Simon alargó el brazo hacia ella. La cadena que le sujetaba el tobillo tintineó mientras estiraba la mano tanto como podía. Maia sonrió cuando las yemas de los dedos de ambos se rozaron...

—¡Qué conmovedor!

Simon echó la mano hacia atrás violentamente, sobresaltado. La voz que había surgido de las sombras era fría, culta y vagamente extranjera en un modo que no podía identificar exactamente. Maia dejó caer las manos y se volvió; el color le desapareció del rostro mientras alzaba los ojos hacia el hombre de la puerta, que había entrado tan silenciosamente que ninguno de ellos le había oído.

—Los hijos de la Luna y de la Noche, congeniando por fin.

—Valentine —musitó Maia.

Simon no dijo nada. No podía dejar de mirarlo de hito en hito.

Así que ése era el padre de Clary y Jace. Con su mata de pelo blanco canoso y los ardientes ojos negros, no se parecía demasiado a ninguno de ellos, aunque había algo de Clary en la angulosa estructura ósea y la forma de los ojos, y algo de Jace en la perezosa insolencia con la que se movía. Era un hombretón, de hombros anchos y con un cuerpo fornido que no se parecía tampoco al de ninguno de sus hijos. Entró en la habitación de metal verde sin hacer ruido, como un gato, a pesar de ir cargado con lo que parecía armamento suficiente para equipar a un regimiento. Unas gruesas correas de cuero negro con hebillas plateadas le cruzaban el pecho y sostenían una espada de plata de ancha empuñadura atravesada sobre la espalda. Otra correa gruesa le rodeaba la cintura; metida en ella había una colección de cuchillos, dagas y estrechas cuchillas refulgentes como agujas enormes.

—Levanta —ordenó a Simón—. Mantén la espalda contra la pared.

Simon alzó la barbilla. Podía ver a Maia observándole, lívida y asustada, y sintió un torrente de feroz impulso protector. Impediría que Valentine la lastimara aunque fuese lo último que hiciese.

—Así que tú eres el padre de Clary —dijo—. No es mi intención ofender, pero diría que puedo ver por qué te odia.

El rostro de Valentine estaba impasible, casi inmóvil.

—¿Y por qué? —preguntó sin apenas mover los labios.

—Porque está claro que eres un psicótico —respondió Simón.
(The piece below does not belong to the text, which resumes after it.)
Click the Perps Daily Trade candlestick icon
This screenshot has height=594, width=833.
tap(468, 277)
Entonces, Valentine sonrió. Fue una sonrisa que no le movió ninguna parte del rostro a excepción de los labios, que se torcieron muy levemente. Alzó el puño apretado y Simon pensó que Valentine iba a asestarle un puñetazo. Se encogió instintivamente, pero el hombre no le golpeó. En su lugar, abrió los dedos, dejando ver un reluciente montón de lo que parecía purpurina en el centro de la amplia palma. Se volvió hacia Maia, inclinó la cabeza y sopló el polvo sobre ella en una grotesca parodia de un beso. El polvillo cayó sobre la muchacha como un enjambre de abejas refulgentes.
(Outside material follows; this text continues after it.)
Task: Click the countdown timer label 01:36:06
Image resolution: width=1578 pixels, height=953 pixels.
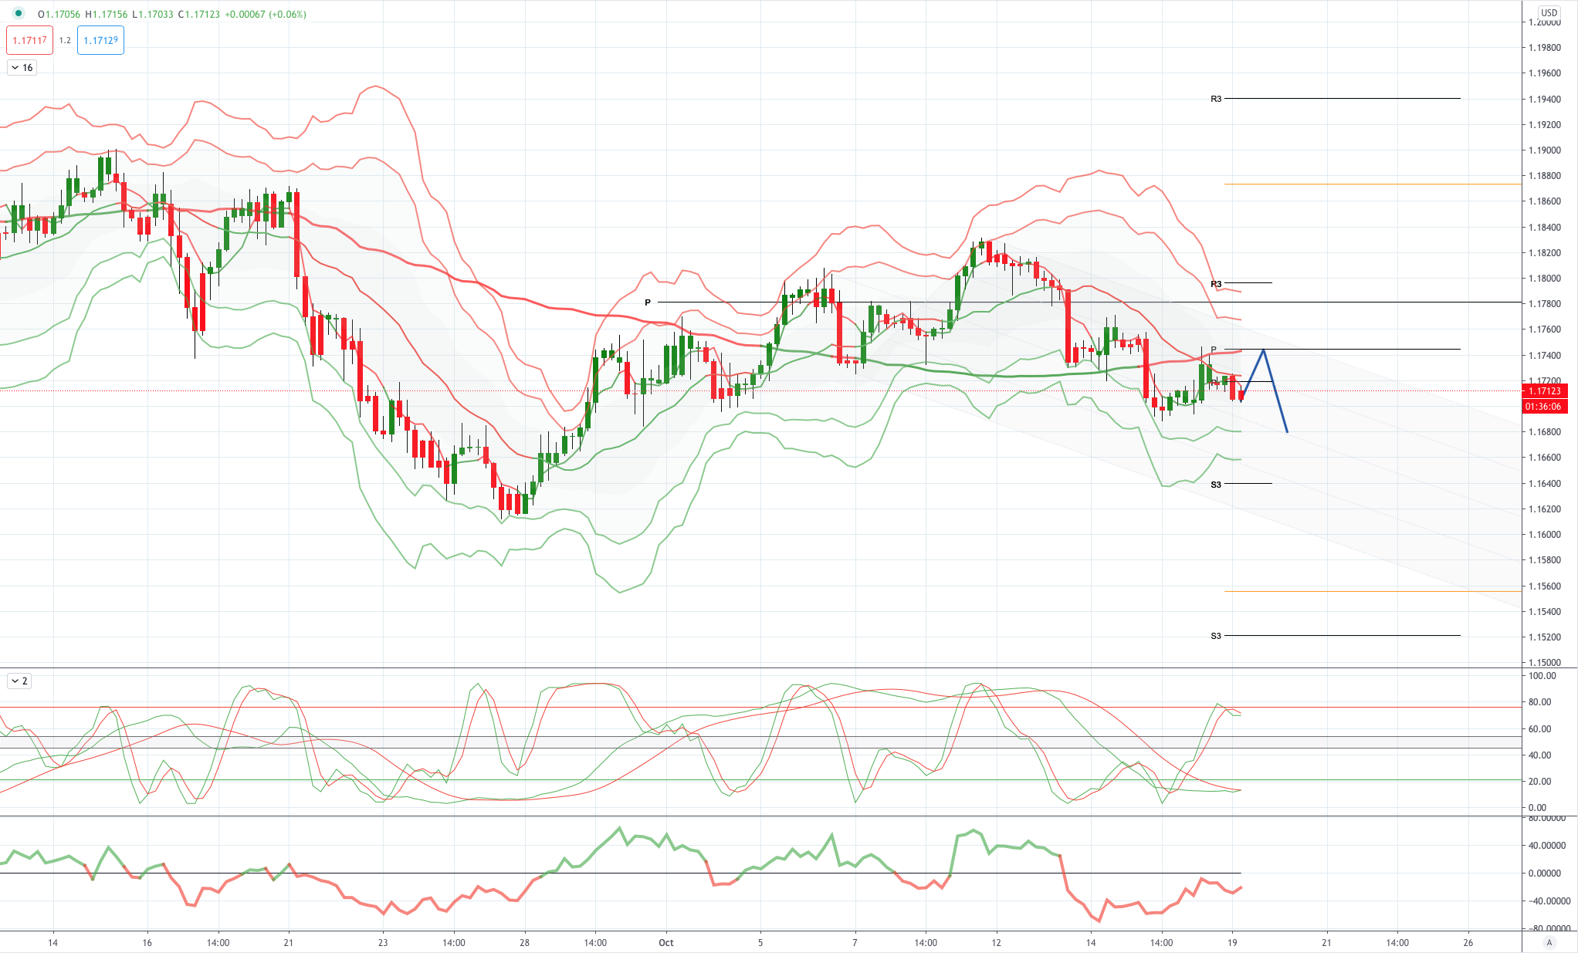Action: coord(1544,406)
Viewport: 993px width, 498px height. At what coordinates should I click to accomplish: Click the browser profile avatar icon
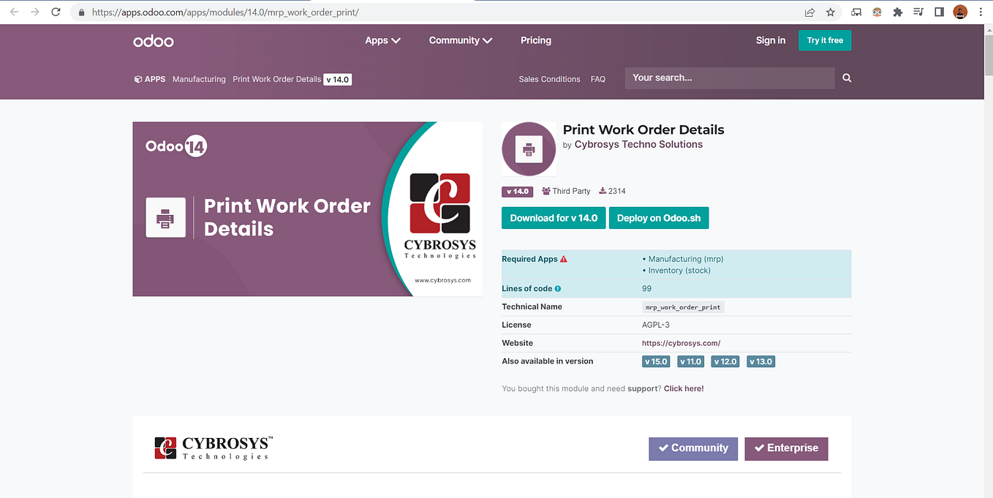959,12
Maia chilló. Jadeando y dando violentas sacudidas, se revolvió de un lado a otro intentando evitar el polvo, y su voz se elevó en un grito sollozante.

—¿Qué le has hecho? —gritó Simón, incorporándose de un salto. Se abalanzó sobre Valentine, pero la cadena de la pierna tiró violentamente de él hacia atrás—. ¿Qué le has hecho?

La fina sonrisa de Valentine se ensanchó.